- _TAREFAS_:
a - Reescreva o trecho sobre os quadrinhos brasileiros a partir da parte que começa com as palavras "Essas posições atravessaram" até a que termina com "de quadrinhos brasileiros.", trocando "mercado editorial" por "setor editorial".
b - Indique se cada afirmação concorda com o trecho sobre os quadrinhos brasileiros, respondendo sim ou não e citando as palavras decisivas do trecho: (i) A CETPA foi criada durante o governo de Leonel Brizola. (ii) A ditadura militar foi instalada no país em 1968. (iii) Os artistas brasileiros recorreram à grande imprensa para publicar seus protestos.

- _TRECHO DA PÁGINA_:
......
Essas posições atravessaram as décadas de 1950 e 1960, quando houve
alternância de momentos de grande consumo de quadrinhos e de crises (políticas, mas
principalmente econômicas) que afetaram o mercado editorial brasileiro. Experiências
como a da Cooperativa Editora e Trabalho de Porto Alegre (CETPA), criada no governo
Leonel Brizola, que se pautava por uma postura nacionalista, constituíram, na maioria
das vezes, tentativas isoladas e de curta duração que visavam a produção e divulgação
de quadrinhos brasileiros.
Quadrinhos brasileiros nos anos 1970
Embora não sofresse diretamente com o ambiente repressivo da ditadura militar
no país, instalada em 1964 e recrudescida em 1968, a história em quadrinhos brasileira
foi influenciada pelas circunstâncias históricas. Tendo de driblar a censura,
principalmente após o Ato Institucional número 5, de dezembro de 1968, os artistas
brasileiros procuraram veículos alternativos à grande imprensa, para editar seus
protestos contra o autoritarismo do regime militar em forma de charges, caricaturas e
quadrinhos.
......
- _DADOS REGISTRADOS_:

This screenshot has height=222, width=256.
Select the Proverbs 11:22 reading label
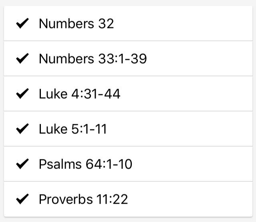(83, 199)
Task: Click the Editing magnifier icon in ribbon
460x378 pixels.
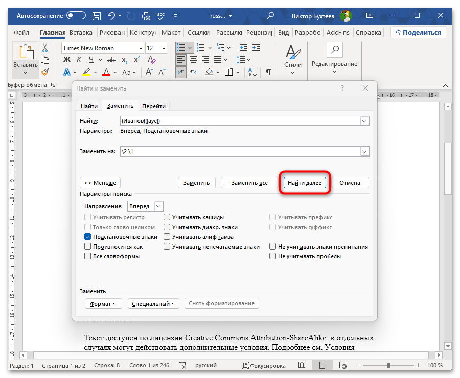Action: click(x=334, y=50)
......
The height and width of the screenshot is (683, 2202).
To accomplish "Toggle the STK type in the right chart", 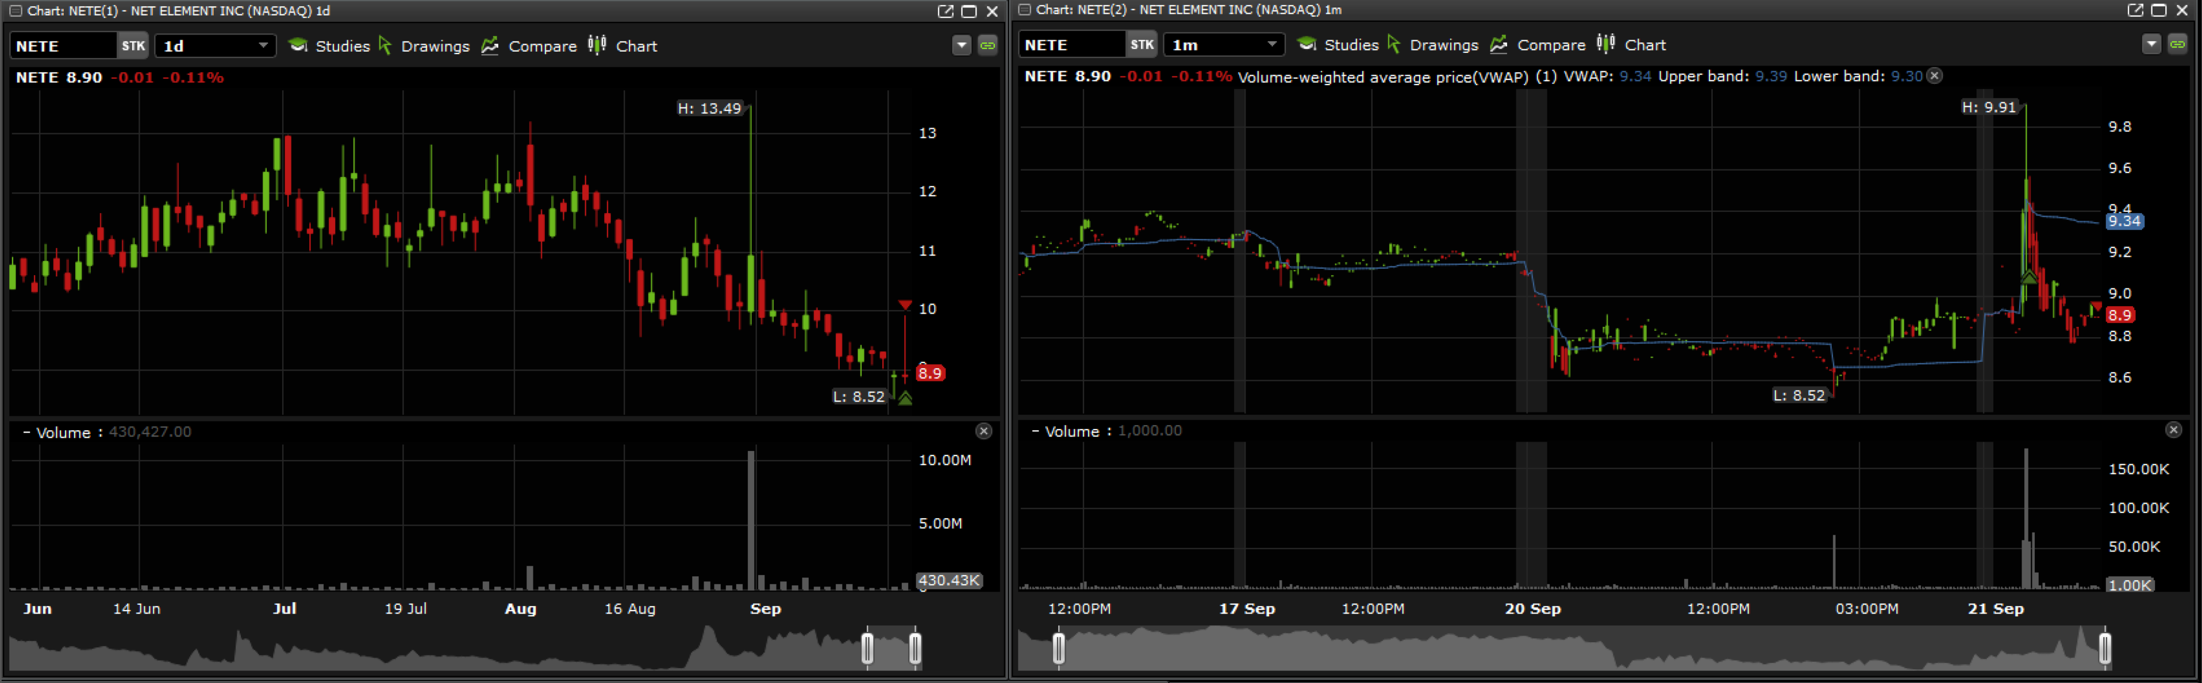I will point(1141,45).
......
- _RESPOSTAS DO EXERCÍCIO_:
a -
Essas posições atravessaram as décadas de 1950 e 1960, quando houve
alternância de momentos de grande consumo de quadrinhos e de crises (políticas, mas
principalmente econômicas) que afetaram o setor editorial brasileiro. Experiências
como a da Cooperativa Editora e Trabalho de Porto Alegre (CETPA), criada no governo
Leonel Brizola, que se pautava por uma postura nacionalista, constituíram, na maioria
das vezes, tentativas isoladas e de curta duração que visavam a produção e divulgação
de quadrinhos brasileiros.

b -
(i) Sim: "criada no governo Leonel Brizola".
(ii) Não: "instalada em 1964 e recrudescida em 1968".
(iii) Não: "procuraram veículos alternativos à grande imprensa".